BEIJING: The working teams of China and the European Commission (EC) have maintained close communication and stepped up the consultations, the Ministry of Commerce (MOFCOM) confirmed on Thursday, responding to a question on the launch of consultations between China and the EU on the anti-subsidy investigation into Chinese electric vehicles (EVs) initiated by the EU.
China has always maintained that trade frictions should be properly handled through dialogue and consultations. Chinese officials have repeatedly expressed serious concerns and firm opposition to the anti-subsidy investigation into China’s EVs initiated by the EC, He Yadong, a spokesperson for MOFCOM said on Thursday during a routine press briefing.
The remarks were a response to a question of whether China-EU consultations could follow the solution of the China-EU trade dispute on photovoltaic products dating back to 2013 when minimum import prices and limited import quantity were set.
On Saturday, China and the EU agreed to launch consultations on the issue of the EU’s anti-subsidy investigation into Chinese EVs, during a video meeting between Chinese Commerce Minister Wang Wentao and Valdis Dombrovskis, executive vice president of the EC.
China-EU cooperation is in essence complementary and mutually beneficial. There is broad space for cooperation between the two sides in the field of green transformation, He said.
“We hope that the EU can work with China in the same direction to push for progress in consultations as soon as possible and reach a solution acceptable to both sides so as to avoid the escalation of trade frictions and a negative impact on China-EU economic and trade relations,” the spokesperson noted.
Industry observers said that the Chinese side has shown its utmost sincerity in seeking to resolve disputes through consultations. If the EC insists on imposing additional tariffs on Chinese EVs despite China’s efforts to conduct friendly consultation, it will lead to material damage on overall China-EU relations.
China and the EU are each other’s major trading and investment partners, and their industrial and supply chains are closely linked. For disputes in areas such as EVs, the two sides should resolve them through negotiations, rather than embroiling them in geopolitical conflicts with the threat of protectionist measures, Ding Chun, director of the Center for European Studies at Fudan University, told the Global Times.

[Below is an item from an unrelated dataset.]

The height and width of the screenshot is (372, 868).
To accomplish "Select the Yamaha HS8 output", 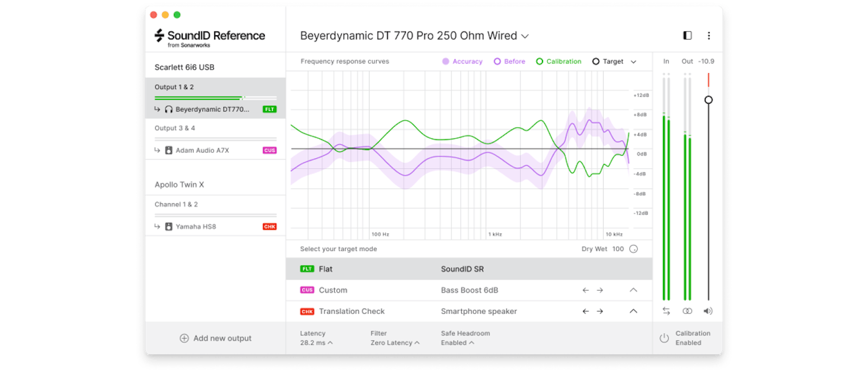I will tap(196, 227).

The EC’s decision to impose additional tariffs on EVs imported from China will not only impact Chinese branded cars, but also will act as a source of disruption to the transformation and upgrading of the global EV industry, Cui Fan, a professor of University of International Business and Economics, said at a round table dialogue on development and cooperation opportunities for China’s new-energy vehicle industry held on Thursday in Beijing.
Observers pointed out that the EC’s intended tariffs on Chinese EVs harm others without delivering any benefit to the bloc, which will also potentially apply to global brand vehicles manufactured in China, as the tariffs target cars imported from China.
A large part of China’s EVs exported to Europe were originally produced in China by European and US car companies before being re-exported to Europe, according to statistics from the European Federation for Transport and Environment (T&E).
Shanghai-made Tesla cars accounted for 28 percent of Chinese EVs sales in Europe in 2023, while Renault’s Dacia accounted for 20 percent. BMW cars held a share of 6 percent while other European brands also accounted for a similar share, T&E data showed.
If China exports fewer EVs, the demand for inputs for production from the EU will also fall. Overall, EU exports to China would likely fall by over $600 million without China having responded with its own tariff measures, according to a report by Germany-based Kiel Institute for the World Economy.
For EU consumers, the additional tariffs on Chinese EVs will likely result in higher prices because production within the EU is significantly more expensive than in China due to higher energy and material prices and, above all, significantly higher labor costs, a trade researcher at the Kiel Institute said in the report.